А вот двоюродная сестра Галины Ивановны, Наталья Михайловна Уствольская была альпинисткой, архитектором и автором идеи маскировки высотных зданий во время блокады. Она рисковала своей жизнью, работала в блокадном Ленинграде с группой альпинистов, которая красила и маскировала купола Исаакиевского собора, шпили Адмиралтейства, Петропавловской крепости и многое другое. Вот в честь этой Уствольской стоит назвать улицу в Петербурге!
— Каким вам запомнился Валерий Гаврилин?
— Я знал Валерия Гаврилина с десятилетки [ССМШ], туда он поступил как кларнетист. У меня есть статья в книге о Валерии Александровиче под названием «Этот удивительный Гаврилин», книга так же называется. Там я обо всем подробно говорю. Тогда воспоминания были свежее, поэтому для экономии времени я адресую всех заинтересованных читателей к этой статье. Добавлю лишь, что мы недавно похоронили его жену Наталию Евгеньевну Гаврилину. Она была кремирована и должна быть подзахоронена в могилу к мужу на Литераторских мостках, для этого требуется разрешение губернатора Санкт-Петербурга Александра Беглова. Решение этого вопроса может занять три-четыре месяца. Вот такие бывают бюрократические фокусы. По-моему, мне это не грозит.
— Вы следите за творчеством современных композиторов?
— Слежу в той мере, в которой владею компьютером, постольку поскольку могу найти их музыку в интернете. Последнее наиболее яркое впечатление на меня произвели «Данте-симфонии» Бориса Тищенко. Сергей Слонимский меня разочаровал своими поздними симфониями. Не знаю, является ли сейчас Слонимский ориентиром художественного почерка для молодых композиторов. У него 34 симфонии — это своего рода подвиг. Правда, таких грандиозных симфоний, как симфонии Шостаковича, у него почти нет. Он написал только одну такую — это Вторая симфония. Остальные более-менее короткие. Среди петербургских композиторов монументальный симфонизм Шостаковича продолжал Тищенко.
Если взять более молодых композиторов, то трудно сказать. К сожалению, ничего интересного мне в последнее время не попадалось. Но я жду, жду с нетерпением чего-то нового, живого, интересного в современной музыке.

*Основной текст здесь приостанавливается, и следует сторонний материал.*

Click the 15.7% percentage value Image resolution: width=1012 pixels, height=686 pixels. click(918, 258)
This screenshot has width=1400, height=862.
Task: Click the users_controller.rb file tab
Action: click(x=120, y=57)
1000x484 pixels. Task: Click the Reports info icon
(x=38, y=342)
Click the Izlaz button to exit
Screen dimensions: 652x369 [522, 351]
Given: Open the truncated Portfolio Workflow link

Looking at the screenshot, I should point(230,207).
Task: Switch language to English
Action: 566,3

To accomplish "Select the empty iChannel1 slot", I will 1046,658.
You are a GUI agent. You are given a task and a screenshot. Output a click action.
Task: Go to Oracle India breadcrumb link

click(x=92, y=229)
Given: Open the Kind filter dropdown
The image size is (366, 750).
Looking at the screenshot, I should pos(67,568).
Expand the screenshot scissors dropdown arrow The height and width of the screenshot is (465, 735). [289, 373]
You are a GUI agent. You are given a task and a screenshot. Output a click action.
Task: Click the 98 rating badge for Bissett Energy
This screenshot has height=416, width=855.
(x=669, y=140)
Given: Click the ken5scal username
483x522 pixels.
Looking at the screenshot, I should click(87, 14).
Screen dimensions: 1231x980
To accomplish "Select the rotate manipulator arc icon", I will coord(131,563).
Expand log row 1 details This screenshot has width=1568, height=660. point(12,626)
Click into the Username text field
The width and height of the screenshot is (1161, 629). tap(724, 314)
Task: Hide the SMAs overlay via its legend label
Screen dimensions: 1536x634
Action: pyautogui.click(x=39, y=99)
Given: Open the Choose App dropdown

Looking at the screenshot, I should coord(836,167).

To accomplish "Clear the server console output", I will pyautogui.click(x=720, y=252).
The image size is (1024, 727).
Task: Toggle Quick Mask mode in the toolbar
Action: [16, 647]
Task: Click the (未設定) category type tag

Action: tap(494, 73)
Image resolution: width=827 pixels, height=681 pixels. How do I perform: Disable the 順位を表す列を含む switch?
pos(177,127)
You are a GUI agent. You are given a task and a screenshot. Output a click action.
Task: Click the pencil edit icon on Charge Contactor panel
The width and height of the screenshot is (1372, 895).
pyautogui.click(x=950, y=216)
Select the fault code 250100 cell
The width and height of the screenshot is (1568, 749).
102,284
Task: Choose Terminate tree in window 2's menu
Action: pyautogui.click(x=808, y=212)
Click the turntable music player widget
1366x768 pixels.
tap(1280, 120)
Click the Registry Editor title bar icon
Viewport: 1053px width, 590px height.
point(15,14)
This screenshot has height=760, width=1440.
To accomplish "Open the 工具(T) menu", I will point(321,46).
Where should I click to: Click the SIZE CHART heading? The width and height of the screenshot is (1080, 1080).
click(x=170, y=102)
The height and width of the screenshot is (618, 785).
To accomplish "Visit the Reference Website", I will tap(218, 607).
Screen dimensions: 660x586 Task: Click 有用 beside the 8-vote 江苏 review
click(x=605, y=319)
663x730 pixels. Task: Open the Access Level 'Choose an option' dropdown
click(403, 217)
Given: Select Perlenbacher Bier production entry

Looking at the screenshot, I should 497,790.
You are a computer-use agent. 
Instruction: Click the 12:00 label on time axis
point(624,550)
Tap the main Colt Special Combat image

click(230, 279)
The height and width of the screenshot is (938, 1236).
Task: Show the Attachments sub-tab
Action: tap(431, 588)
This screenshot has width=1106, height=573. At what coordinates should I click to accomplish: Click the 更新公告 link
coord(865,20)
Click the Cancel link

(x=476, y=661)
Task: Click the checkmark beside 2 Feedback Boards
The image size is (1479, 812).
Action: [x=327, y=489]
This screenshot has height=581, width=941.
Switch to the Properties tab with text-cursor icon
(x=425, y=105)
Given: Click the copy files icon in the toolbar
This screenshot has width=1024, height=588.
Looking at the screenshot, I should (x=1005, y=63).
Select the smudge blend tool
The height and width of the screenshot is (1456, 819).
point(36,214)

Я надеюсь, что найду себе хороший слуховой аппарат, который поможет мне услышать это. Сейчас я очень плохо слышу. С удовольствием послушал бы что-то новое, потому что я еще не остыл к музыке.
— Если бы вы были интервьюером и брали интервью у другого композитора, то какой вопрос вы бы обязательно задали ему?
— Чувствует ли он удовлетворение от своей профессии?
— Вы чувствуете удовлетворение от своей профессии?
— Да, конечно. Хотя я не стал богатым человеком, у меня нет ни машины, ни дачи. Конечно, насколько богат или беден композитор, насколько его творчество востребовано или не востребовано — это не измерение его таланта. Главное — прожить жизнь содержательно, достойно. Я прожил содержательную жизнь, насыщенную большим количеством ярких музыкальных впечатлений, — это не каждому дано.